Constant variabiles scope

Hi,

I’m trying to use some constant variables over multiple kernels, spread over multiple files.

__constant__ int3 res;

__constant__ float3 scale;

My problem is that when I initialize them with “cudaMemcpyToSymbol”, I have to do this for all files where they get included. And not even then, do they get initialized everywhere.

Basic layout of my code is:

var.h - where the two variables are declared (see above)

var.cu - has kernels that uses the variables

A.cu- uses var.h, kernels from var.cu and some own kernels which also access the variables

I’ve currently fallen back to passing these variables as parameters to the kernels, but that does not scale well with my applications.

Any ideas how I could organize these variables for efficient access, and still keeping the comfort of using them across multiple files?

Thank you in advance

constant are persistent and global.

Thanx for the reply,

Well that’s what I hoped but, like I said, in some other files where they were used they were not initialized. I even tried to initialize them just before the kernel and it did not work. Could this be so bizarre effect form somewere else?

To elaborate a little on my code:

I have a class “MethodeGPU” and a derived class “MethodeGPUa”. Both use these constant variables, and even share kernels from var.cu.

Yea, I agreed with the performance decay, I remember one time in my code using constant did not improve the perfo…
I passed the constant as parameter …, Though It worked, No improvement… at last I avoided the constant using a Macro.
If it is not a harm, U can share code segments how u use the constant variable. That will be helpful

You will find that they state in the programming guide that the constant memory has implied static linkage. Therefore it will only be directly accessible from the translation unit in which it was defined.

Here’s what you can do though:

Place the definition of the constant memory in the same file as your CUDA kernels ie.

GPUStreamKernel.cu

[codebox]

static constant WpObb * mmObbPtrListDev[N_OBB_PTRS_MAX] attribute((unused)); /**< @brief the lookup table for obb tree pointers */

static constant WpTriangle * mmTriPtrListDev[N_TRI_PTRS_MAX] attribute((unused)); /**< @brief the lookup table for triangle tree pointers */

static constant WpTransform mmTransformstatesOnDevice[N_TRANSFORMSTATES_MAX] attribute((unused)); /**< array of transformation states.

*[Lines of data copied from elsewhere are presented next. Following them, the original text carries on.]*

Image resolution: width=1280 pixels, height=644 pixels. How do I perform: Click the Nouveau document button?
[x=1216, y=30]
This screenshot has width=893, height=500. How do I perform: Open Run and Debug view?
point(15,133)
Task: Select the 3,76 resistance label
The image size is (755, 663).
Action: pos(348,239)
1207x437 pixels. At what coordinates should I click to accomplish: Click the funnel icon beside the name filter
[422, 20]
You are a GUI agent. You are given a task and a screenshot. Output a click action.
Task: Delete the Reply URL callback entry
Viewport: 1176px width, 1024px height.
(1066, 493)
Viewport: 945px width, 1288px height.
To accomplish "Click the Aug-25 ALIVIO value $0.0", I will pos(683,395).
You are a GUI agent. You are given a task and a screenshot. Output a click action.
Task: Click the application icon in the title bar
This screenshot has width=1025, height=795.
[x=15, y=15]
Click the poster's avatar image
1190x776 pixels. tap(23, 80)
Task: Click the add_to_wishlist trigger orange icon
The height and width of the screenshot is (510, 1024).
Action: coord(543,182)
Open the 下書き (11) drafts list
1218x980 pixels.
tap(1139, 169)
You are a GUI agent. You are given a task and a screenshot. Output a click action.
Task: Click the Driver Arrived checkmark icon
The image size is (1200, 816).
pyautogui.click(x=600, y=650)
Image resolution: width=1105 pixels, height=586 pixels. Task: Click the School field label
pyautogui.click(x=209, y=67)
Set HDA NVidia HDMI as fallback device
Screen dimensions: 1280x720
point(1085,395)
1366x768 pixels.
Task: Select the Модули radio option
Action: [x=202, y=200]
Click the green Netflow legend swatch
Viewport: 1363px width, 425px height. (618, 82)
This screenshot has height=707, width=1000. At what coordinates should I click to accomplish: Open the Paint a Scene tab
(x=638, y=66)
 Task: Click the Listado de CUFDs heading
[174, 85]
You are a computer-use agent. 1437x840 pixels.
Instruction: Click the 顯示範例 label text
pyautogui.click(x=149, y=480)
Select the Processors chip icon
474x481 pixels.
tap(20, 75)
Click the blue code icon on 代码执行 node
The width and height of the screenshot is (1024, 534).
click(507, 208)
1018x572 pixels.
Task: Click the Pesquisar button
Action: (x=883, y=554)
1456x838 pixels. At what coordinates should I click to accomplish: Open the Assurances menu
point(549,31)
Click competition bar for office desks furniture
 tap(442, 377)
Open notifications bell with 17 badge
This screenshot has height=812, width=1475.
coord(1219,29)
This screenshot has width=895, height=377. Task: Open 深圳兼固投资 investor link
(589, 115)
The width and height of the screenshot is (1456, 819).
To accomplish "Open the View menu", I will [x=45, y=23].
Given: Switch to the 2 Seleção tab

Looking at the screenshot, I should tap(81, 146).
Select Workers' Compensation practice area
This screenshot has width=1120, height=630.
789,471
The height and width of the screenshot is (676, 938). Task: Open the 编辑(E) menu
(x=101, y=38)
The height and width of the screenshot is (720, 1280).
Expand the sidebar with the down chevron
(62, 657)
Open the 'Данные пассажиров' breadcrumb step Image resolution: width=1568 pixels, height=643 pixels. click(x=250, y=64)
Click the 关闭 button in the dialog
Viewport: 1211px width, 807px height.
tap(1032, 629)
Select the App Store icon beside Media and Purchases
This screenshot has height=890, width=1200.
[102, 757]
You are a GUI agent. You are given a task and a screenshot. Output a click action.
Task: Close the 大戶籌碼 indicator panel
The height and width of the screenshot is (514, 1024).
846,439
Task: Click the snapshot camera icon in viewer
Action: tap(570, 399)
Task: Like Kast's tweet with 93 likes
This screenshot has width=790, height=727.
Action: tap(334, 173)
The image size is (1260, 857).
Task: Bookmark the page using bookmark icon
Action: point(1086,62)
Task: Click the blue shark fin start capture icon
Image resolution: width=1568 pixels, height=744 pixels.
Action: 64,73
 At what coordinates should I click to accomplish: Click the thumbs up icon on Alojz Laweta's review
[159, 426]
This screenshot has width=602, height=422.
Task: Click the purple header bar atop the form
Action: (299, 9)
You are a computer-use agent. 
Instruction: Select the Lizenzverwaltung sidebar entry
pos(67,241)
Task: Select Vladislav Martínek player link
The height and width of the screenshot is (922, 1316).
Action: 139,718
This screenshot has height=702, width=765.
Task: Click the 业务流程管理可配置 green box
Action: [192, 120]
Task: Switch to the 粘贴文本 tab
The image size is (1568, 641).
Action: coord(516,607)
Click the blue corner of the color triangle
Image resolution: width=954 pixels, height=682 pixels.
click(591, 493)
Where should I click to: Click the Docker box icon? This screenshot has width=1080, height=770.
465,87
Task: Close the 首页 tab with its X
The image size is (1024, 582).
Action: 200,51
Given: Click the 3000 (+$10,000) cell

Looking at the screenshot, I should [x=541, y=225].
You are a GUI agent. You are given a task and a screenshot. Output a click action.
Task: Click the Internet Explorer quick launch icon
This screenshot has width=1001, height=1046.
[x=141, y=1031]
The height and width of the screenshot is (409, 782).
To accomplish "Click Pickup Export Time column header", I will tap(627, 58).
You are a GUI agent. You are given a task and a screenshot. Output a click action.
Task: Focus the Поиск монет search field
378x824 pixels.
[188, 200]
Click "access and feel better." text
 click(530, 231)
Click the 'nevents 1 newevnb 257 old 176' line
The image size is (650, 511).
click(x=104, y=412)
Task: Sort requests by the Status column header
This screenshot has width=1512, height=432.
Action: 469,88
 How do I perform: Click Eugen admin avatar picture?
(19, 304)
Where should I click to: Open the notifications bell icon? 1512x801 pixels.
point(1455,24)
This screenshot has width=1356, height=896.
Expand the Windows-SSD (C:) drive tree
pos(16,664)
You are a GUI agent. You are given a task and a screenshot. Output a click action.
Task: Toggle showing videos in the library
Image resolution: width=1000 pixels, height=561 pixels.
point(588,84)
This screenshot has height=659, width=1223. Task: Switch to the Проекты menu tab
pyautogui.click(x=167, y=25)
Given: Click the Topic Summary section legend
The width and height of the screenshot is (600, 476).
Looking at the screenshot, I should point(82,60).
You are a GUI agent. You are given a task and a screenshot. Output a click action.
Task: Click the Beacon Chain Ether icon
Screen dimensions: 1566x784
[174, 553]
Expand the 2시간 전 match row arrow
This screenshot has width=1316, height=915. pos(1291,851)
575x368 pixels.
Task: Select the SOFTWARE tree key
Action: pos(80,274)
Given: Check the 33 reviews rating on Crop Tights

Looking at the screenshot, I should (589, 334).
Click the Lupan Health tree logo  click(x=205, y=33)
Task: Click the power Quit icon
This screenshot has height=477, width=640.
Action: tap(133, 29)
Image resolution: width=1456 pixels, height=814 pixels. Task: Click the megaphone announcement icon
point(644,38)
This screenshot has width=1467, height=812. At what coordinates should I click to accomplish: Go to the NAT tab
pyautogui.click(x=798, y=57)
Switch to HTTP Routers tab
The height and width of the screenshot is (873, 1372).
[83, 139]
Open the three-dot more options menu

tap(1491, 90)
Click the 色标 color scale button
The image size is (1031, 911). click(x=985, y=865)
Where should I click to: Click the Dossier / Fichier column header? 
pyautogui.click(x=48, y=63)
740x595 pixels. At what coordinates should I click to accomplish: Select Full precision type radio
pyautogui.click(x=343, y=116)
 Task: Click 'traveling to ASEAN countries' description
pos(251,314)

Unused attribute is set to stop compiler warnings */

// direct source include of the algorithms used

#include “GPUStreamKernelAlgorithms.cu”

[/codebox]

(You don’t need the static qualifier on the definitions, but I keep it there to remind me of what is implicit)

From the kernels (in my case, they are located in the same file as the above) I can directly access the constant memory as usual, ie:

GPUStreamKernel.cu, inside a kernel

[codebox]WpObb *obbA = mmObbPtrListDev[batch.ta] + cIdxA;[/codebox]

I have a class which manages the memory on the GPU. This class is compiled with GCC and uses runtime resolution of the constant symbols, which was defined in GPUStreamKernel.cu:

GPUMemoryManager.cpp

[codebox] size_t arraySize;

if (cudaSuccess != cudaGetSymbolSize(&arraySize, "mmTransformstatesOnDevice"))

	throw CudaInvalidSymbolError(" - Could not get mmTransformstatesOnDevice size");

[/codebox]

What’s important here is that you pass it a string literal, matching the symbol name. The runtime API will then resolve the symbol, and you are happy to go

Sorry Fugl, its not really clear for me, what you meant in the second part. In your .cu file you declared constant variables, which then can be written from the host with cudaMemcpyToSymbol() and can be read from kernels. Declaration/kernels/cudaMemcpyToSymbol() have to be in that .cu file. How can you access these variables from another .cu file then? Can you please explain what you put into the .cpp file?